His answer: Deploy a clustered file system from Ibrix Inc. It places no limits on the sizes of files or partitions written to it, handles Fibre Channel or SATA drives (or a combination of both) and distributes metadata (information about what data is stored on which arrays) across the storage nodes, making the system highly scalable and eliminating a single point of failure.

"I don't know of many businesses that can say, 'This is what my storage requirements are going to be for the next five years,'" says O'Driscoll. However, clusters can make it easier to cope with unexpected requirements while also reducing dependence on a single storage server that can fail or become too expensive to maintain.

While Linux storage clusters are still mostly used to provide data to — or store data generated by — scientific and technical applications, some customers and analysts see them moving toward more use by mainstream customers such as O'Driscoll. They come in a variety of forms, from pure software, to plug-and-play hardware appliances.

In any case, storage managers and analysts suggest getting expert help and doing a test drive to see if Linux clusters are the right fit for a given environment. Another important issue is whether, and how well, the databases they use support clustering.

Cluster benefits

Clustered storage (a form of grid storage) refers to storage servers that are connected to each other and share a common file system, says David Freund, a practice leader in information architectures at Illuminata, an industry analysis firm in Nashua, N.H. This attribute allows any user linked to any server to see any data stored anywhere in the cluster, and prevents any storage server or file system from becoming a performance bottleneck or a single point of failure.

As customer needs grow, they can add more storage servers without losing the benefits of the single name space that makes it easy to find and share data.

One potential class of customers for Linux-based storage are those who have purchased multiple NAS appliances and are having trouble managing them, says Freund. Unlike the case with Linux storage clusters, he says, moving files across NAS appliances is a manual, time-consuming operation that requires stopping the applications that depend on that data.

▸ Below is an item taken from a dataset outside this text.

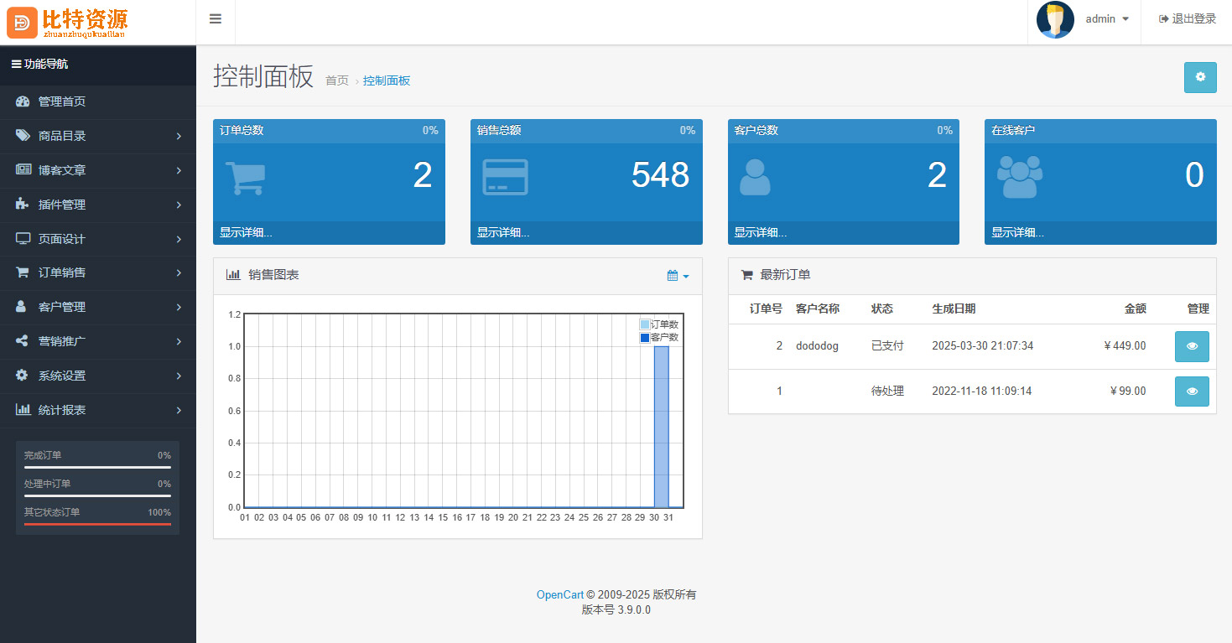Click the credit card icon in 销售总额 tile

coord(505,177)
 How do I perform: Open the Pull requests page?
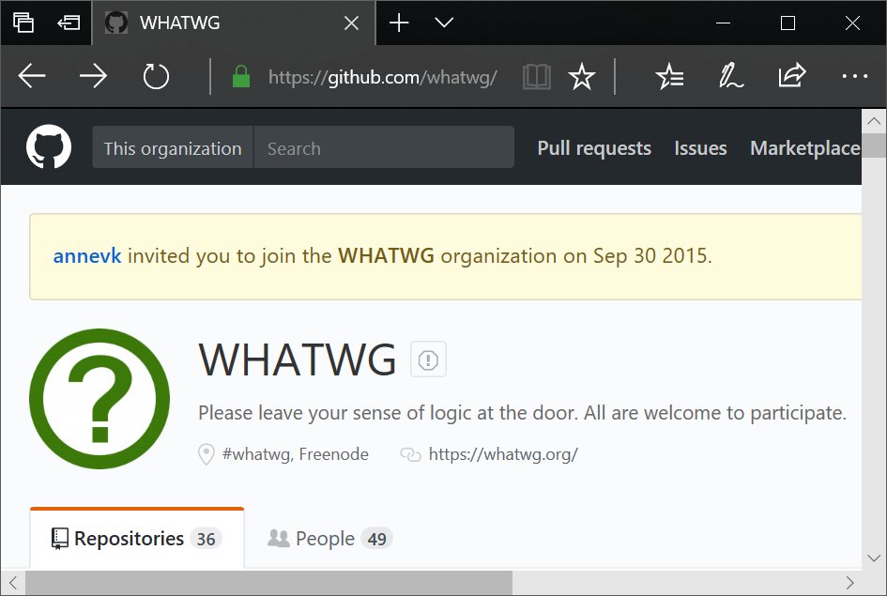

Some SAN customers might also consider clusters because SANs haven't delivered on their promise of providing large pools of storage that storage managers can slice and dice among all their applications and servers as they see fit, says Freund.

A variety of choices

Some Linux storage clusters are based on the Linux open source operating system, while others use other operating systems but are designed for use with clusters of Linux computing nodes.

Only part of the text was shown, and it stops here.